例;(t1期)ミカン生産量100個、単価50円 / (t2期)ミカン生産量200個、単価250円

・名目GDP(Nominal GDP):ある期のGDPを計算する際には、当該期における市場価格が用いられる。t1期の名目GDPは100個×50円=5000円、t2期の名目GDPは200個×250円=50000円となる。もっとも、この「名目GDPが10倍増加した」という事実から、素朴に「生産が10倍増加した」と評価することはできない。両期間における物価水準の上下を考慮に入れないと、生産活動の指標として役に立たない。
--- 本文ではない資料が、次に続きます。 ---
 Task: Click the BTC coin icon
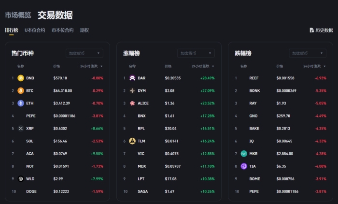point(21,90)
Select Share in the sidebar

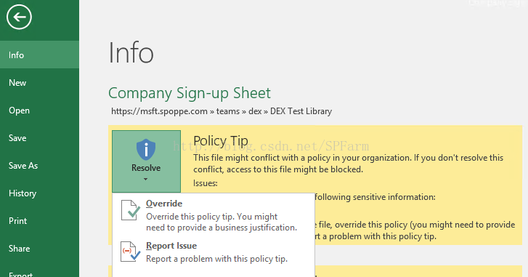pos(39,249)
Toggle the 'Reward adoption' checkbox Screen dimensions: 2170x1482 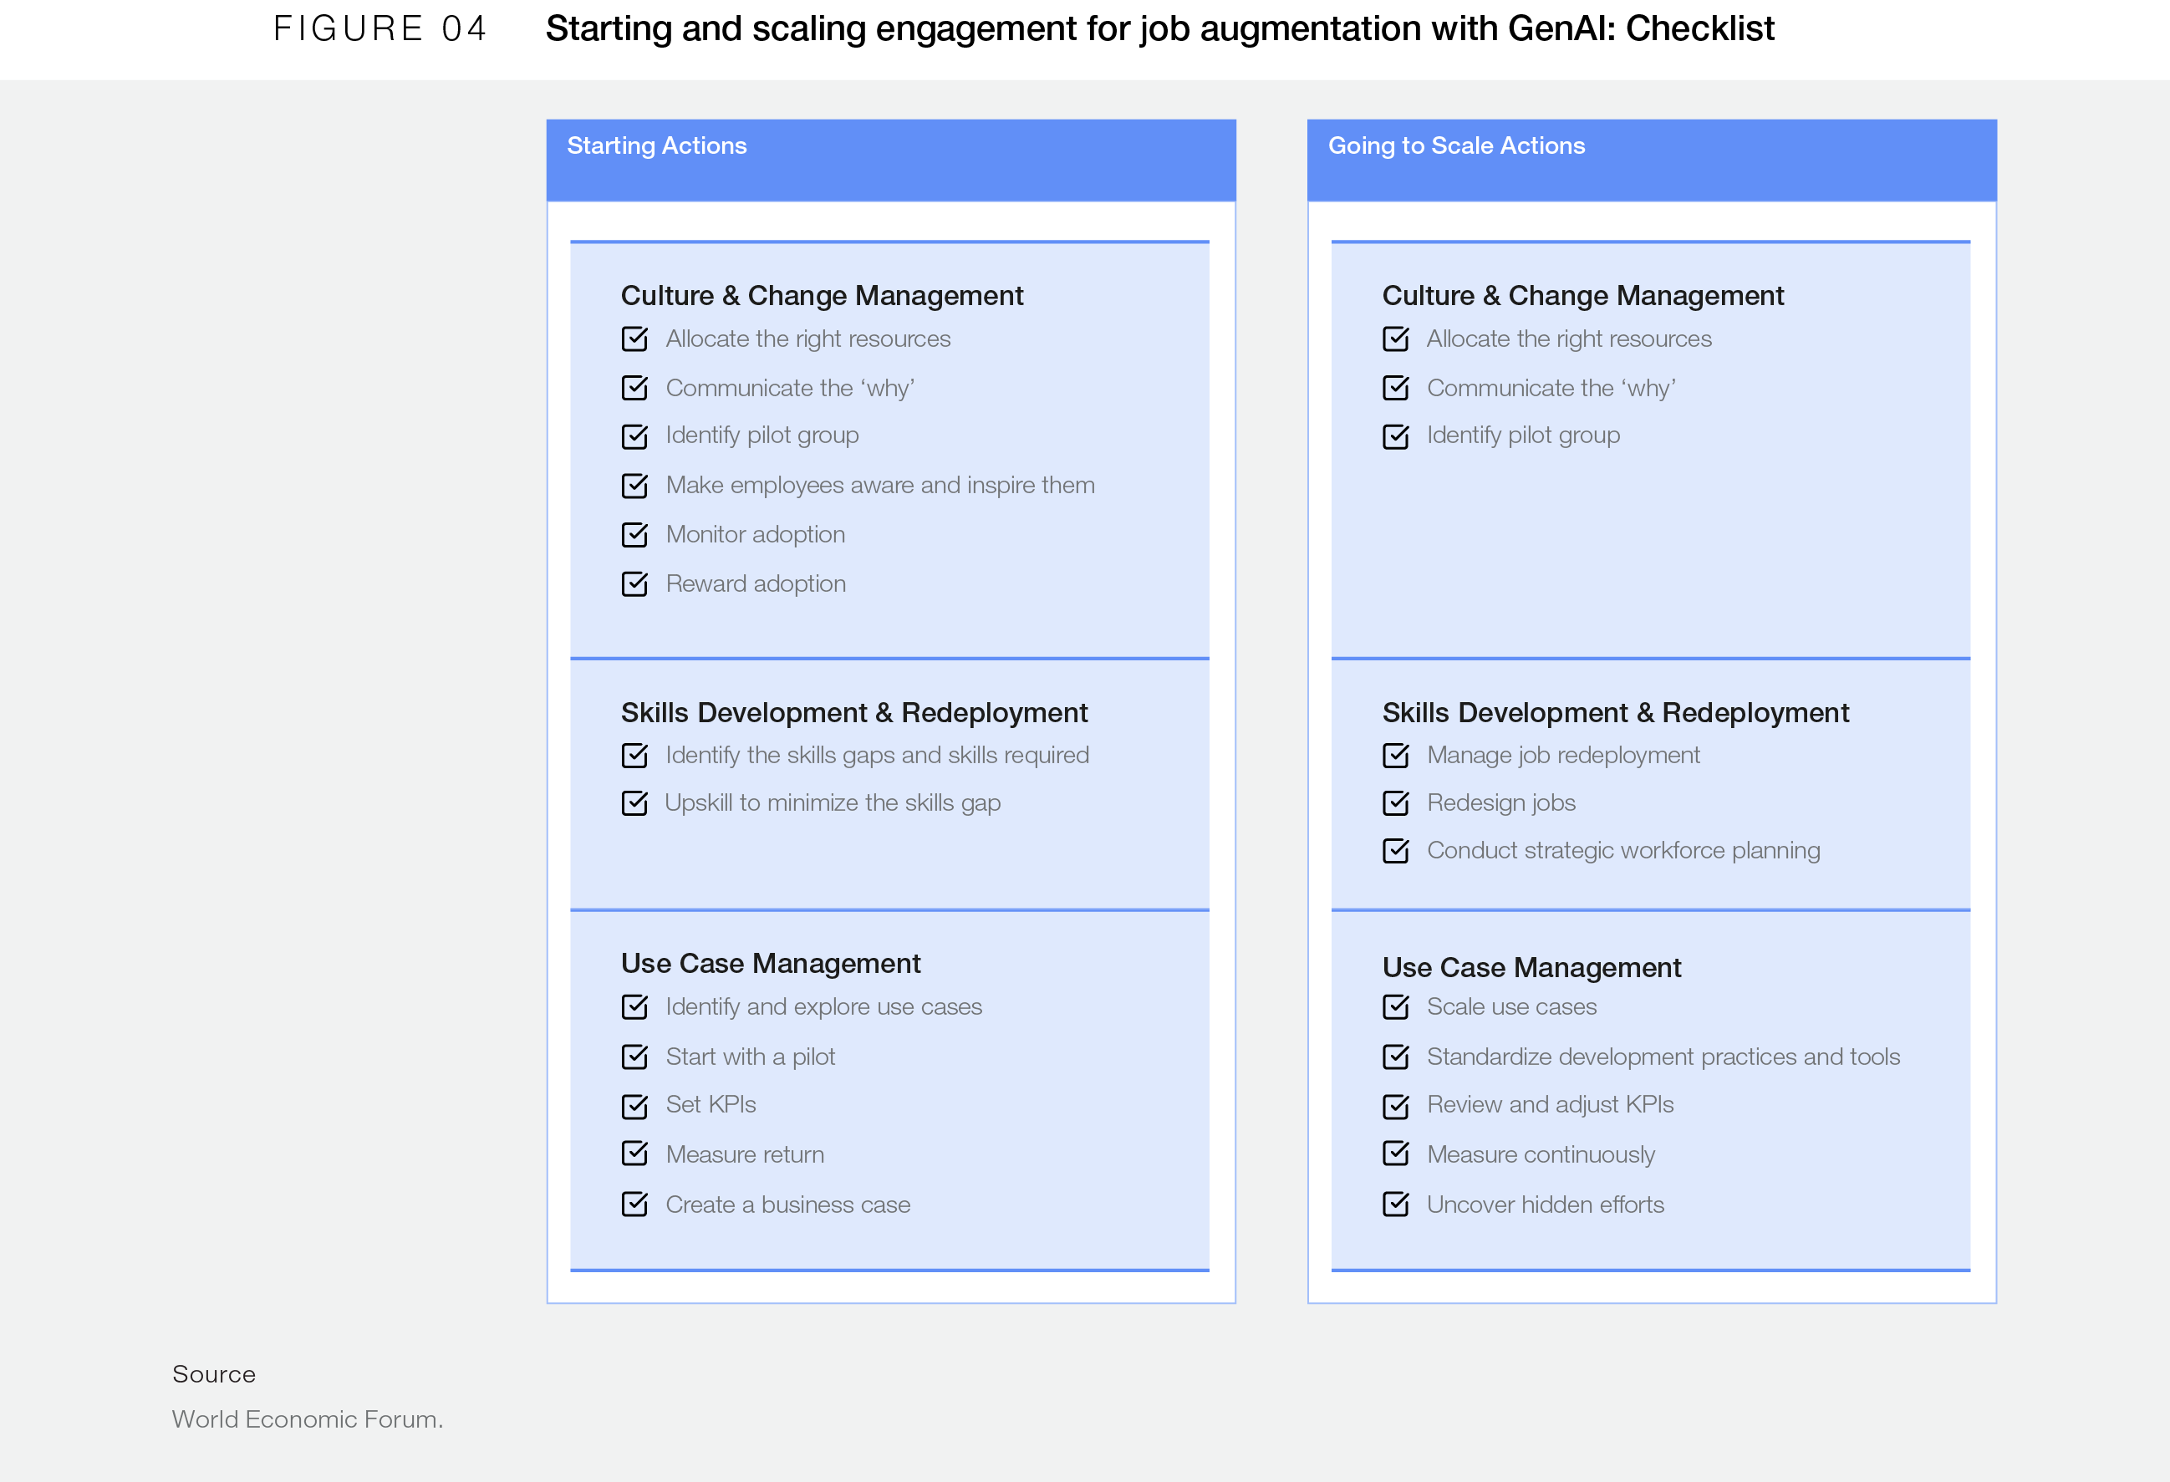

□塩路23-9、平口稲葉15-7

・実質GDP(Real GDP):そこで、異なった期間のGDPを比較して経済成長の度合いを見るには、物価変化の影響を除去した「実質GDP」が用いられる。すなわち、ある年を基準年として定め(固定基準方式)、その基準年の価格水準ですべての年のGDPを再評価する。t1期を基準年とする(=その年の価格50円を用いる)と、t2期の実質GDPは200個×50円=10000円。□塩路23-9、平口稲葉17-8、ハバード295-6

・GDPデフレーター(GDP deflator):「名目GDP÷実質GDP×100」で定義される。t2期のGDPデフレーターは、名目GDP(50000円)/実質GDP(10000円)×100=5となる。GDPデフレーターは経済全体での価格上昇を表す物価指数の一つである。この例では物価が5倍になったと評価できる(→関連記事《インフレとデフレ》)。□塩路23-9、平口稲葉19-21、ハバード296-7

 

福田慎一・照山博司『マクロ経済学・入門〔第4版〕』[2011]

柴田章久・宇南山卓『マクロ経済学の第一歩』[2013]

R グレン ハバード・アンソニー パトリック オブライン(竹中平蔵他訳)『ハバード経済学1入門編』[訳書2014 ,原書2013]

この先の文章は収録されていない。